*TASK REQUIREMENTS*
From the line with "Derechos de Autor (246, 2013)" through the line with "DEPORTES (49, 1931)", repeat the entries verbatim, both end lines included, and add nothing.

*Stored records*
────────────────────

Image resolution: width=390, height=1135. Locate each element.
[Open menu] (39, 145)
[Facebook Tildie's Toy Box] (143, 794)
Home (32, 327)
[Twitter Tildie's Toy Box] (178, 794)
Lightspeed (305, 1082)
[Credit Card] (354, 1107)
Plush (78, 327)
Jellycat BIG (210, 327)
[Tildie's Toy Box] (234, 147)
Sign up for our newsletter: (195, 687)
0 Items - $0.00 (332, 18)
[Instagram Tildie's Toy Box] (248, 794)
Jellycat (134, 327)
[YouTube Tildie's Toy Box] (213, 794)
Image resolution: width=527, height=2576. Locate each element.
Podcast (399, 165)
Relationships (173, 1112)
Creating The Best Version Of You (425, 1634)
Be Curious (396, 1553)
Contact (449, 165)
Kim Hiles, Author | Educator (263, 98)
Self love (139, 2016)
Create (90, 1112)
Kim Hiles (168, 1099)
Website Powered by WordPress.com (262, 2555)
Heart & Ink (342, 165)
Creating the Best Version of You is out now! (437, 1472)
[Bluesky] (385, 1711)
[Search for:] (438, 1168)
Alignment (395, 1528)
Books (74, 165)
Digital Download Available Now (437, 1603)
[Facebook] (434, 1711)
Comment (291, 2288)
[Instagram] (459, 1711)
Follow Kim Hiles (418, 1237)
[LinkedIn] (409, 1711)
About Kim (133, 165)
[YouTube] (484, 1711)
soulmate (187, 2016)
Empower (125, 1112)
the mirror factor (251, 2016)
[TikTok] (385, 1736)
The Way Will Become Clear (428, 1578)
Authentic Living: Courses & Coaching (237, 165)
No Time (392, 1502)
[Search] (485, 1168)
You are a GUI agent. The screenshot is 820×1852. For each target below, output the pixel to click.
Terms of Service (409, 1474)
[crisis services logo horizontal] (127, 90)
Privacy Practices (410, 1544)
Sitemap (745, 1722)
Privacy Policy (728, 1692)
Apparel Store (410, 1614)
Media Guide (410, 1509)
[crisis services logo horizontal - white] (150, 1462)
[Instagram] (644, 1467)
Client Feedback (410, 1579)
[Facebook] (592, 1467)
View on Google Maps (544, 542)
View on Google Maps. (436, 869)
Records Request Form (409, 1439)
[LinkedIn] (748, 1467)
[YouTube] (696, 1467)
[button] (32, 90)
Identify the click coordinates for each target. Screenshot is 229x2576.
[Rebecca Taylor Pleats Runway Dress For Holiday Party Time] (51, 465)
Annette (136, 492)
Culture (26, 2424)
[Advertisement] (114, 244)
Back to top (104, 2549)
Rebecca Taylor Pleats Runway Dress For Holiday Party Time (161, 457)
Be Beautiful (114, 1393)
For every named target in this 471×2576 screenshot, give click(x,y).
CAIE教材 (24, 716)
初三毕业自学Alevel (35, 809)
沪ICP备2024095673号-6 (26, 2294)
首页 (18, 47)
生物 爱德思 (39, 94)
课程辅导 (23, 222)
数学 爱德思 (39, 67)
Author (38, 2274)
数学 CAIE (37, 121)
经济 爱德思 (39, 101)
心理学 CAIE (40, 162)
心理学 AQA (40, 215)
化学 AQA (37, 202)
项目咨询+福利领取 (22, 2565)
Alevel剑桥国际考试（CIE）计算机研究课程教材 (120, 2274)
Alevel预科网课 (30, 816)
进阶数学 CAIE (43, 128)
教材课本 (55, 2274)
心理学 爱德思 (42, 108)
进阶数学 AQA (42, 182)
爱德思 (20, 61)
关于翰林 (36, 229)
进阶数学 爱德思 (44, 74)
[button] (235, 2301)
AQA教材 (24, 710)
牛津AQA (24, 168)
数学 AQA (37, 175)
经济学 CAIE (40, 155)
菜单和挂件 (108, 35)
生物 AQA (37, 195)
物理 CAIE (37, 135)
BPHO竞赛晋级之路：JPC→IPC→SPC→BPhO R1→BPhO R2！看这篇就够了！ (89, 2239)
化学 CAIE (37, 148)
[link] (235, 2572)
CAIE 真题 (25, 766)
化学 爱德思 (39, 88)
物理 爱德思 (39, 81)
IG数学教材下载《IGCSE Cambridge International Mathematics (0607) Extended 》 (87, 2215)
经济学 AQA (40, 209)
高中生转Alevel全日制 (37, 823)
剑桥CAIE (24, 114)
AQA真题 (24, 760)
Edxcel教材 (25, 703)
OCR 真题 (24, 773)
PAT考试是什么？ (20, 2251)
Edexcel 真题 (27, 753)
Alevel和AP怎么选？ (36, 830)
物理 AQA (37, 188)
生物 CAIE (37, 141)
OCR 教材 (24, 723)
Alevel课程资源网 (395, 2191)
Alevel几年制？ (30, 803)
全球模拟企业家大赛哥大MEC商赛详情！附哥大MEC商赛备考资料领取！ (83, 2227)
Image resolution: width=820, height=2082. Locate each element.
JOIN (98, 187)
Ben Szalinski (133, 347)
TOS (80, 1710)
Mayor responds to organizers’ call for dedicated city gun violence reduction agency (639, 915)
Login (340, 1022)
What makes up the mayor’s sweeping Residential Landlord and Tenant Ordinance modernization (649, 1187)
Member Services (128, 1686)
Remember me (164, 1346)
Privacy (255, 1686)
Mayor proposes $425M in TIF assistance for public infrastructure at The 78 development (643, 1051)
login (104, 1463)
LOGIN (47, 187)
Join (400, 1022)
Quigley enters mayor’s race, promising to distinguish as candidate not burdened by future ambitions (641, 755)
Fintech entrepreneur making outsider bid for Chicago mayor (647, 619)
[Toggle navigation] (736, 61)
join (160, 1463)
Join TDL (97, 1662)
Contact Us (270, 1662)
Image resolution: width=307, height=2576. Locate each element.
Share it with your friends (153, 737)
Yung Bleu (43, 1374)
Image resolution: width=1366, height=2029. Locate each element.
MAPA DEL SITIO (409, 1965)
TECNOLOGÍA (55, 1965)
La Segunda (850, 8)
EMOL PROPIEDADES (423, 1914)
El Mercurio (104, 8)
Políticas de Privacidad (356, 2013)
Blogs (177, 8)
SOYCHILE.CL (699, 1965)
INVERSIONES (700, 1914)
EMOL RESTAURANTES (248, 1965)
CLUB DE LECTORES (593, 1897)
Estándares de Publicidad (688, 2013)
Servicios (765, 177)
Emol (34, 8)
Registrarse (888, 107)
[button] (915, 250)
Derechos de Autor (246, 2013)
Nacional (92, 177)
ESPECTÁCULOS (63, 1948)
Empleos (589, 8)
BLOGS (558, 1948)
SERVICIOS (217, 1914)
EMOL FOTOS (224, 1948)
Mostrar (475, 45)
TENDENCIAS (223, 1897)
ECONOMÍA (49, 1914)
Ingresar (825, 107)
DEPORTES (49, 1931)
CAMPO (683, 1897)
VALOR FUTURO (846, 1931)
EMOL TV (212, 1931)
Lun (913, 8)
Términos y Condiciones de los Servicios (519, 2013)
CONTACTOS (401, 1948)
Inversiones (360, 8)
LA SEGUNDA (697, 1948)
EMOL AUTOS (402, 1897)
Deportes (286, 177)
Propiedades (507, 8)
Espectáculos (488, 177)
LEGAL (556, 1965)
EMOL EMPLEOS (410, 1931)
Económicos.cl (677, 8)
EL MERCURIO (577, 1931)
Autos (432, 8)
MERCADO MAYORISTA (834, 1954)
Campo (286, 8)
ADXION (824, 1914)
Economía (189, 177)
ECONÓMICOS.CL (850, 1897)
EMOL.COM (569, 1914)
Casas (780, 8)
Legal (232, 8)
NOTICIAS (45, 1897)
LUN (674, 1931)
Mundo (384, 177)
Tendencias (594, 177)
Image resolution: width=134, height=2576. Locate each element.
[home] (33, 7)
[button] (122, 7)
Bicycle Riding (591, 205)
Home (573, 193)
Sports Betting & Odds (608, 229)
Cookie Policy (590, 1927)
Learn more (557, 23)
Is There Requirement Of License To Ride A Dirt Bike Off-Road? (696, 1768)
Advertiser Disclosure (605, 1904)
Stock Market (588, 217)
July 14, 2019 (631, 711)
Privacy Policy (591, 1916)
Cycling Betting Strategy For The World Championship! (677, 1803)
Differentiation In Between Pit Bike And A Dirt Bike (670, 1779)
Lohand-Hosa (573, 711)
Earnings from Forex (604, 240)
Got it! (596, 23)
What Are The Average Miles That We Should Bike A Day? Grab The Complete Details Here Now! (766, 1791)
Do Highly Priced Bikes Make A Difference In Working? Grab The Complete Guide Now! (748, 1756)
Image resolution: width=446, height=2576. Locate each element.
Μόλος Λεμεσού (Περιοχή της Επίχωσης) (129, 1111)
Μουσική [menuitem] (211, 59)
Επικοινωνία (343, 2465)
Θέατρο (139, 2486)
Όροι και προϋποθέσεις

────────────────────

*SOLUTION TO THE PROBLEM*
Derechos de Autor (246, 2013)
Nacional (92, 177)
ESPECTÁCULOS (63, 1948)
Empleos (589, 8)
BLOGS (558, 1948)
SERVICIOS (217, 1914)
EMOL FOTOS (224, 1948)
Mostrar (475, 45)
TENDENCIAS (223, 1897)
ECONOMÍA (49, 1914)
Ingresar (825, 107)
DEPORTES (49, 1931)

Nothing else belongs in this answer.